Objective
Current methods for measuring regional body fat are expensive and inconvenient compared to the relative cost-effectiveness and ease-of-use of a stereovision body imaging (SBI) system. The primary goal of this research is to develop prediction models for android and gynoid fat by body measurements assessed via SBI and dual-energy x-ray absorptiometry (DXA). Subsequently, mathematical equations for prediction of total and regional (trunk, leg) body adiposity were established via parameters measured by SBI and DXA.
Methods
A total of 121 participants were randomly assigned into primary and cross-validation groups. Body measurements were obtained via traditional anthropometrics, SBI, and DXA. Multiple regression analysis was conducted to develop mathematical equations by demographics and SBI assessed body measurements as independent variables and body adiposity (fat mass and percent fat) as dependent variables. The validity of the prediction models was evaluated by a split sample method and Bland-Altman analysis.
Results
The R2 of the prediction equations for fat mass and percent body fat were 93.2% and 76.4% for android, and 91.4% and 66.5% for gynoid, respectively.
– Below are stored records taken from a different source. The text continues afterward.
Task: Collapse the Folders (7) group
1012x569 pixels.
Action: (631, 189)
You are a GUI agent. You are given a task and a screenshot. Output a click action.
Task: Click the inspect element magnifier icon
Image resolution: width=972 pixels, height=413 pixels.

The limits of agreement for the fat mass and percent fat were − 0.06 ± 0.87 kg and − 0.11 ± 1.97 % for android and − 0.04 ± 1.58 kg and − 0.19 ± 4.27 % for gynoid. Prediction values for fat mass and percent fat were 94.6% and 88.9% for total body, 93.9% and 71.0% for trunk, and 92.4% and 64.1% for leg, respectively.
Conclusions
The three-dimensional (3D) SBI produces reliable parameters that can predict android and gynoid, as well as total and regional (trunk, leg) fat mass.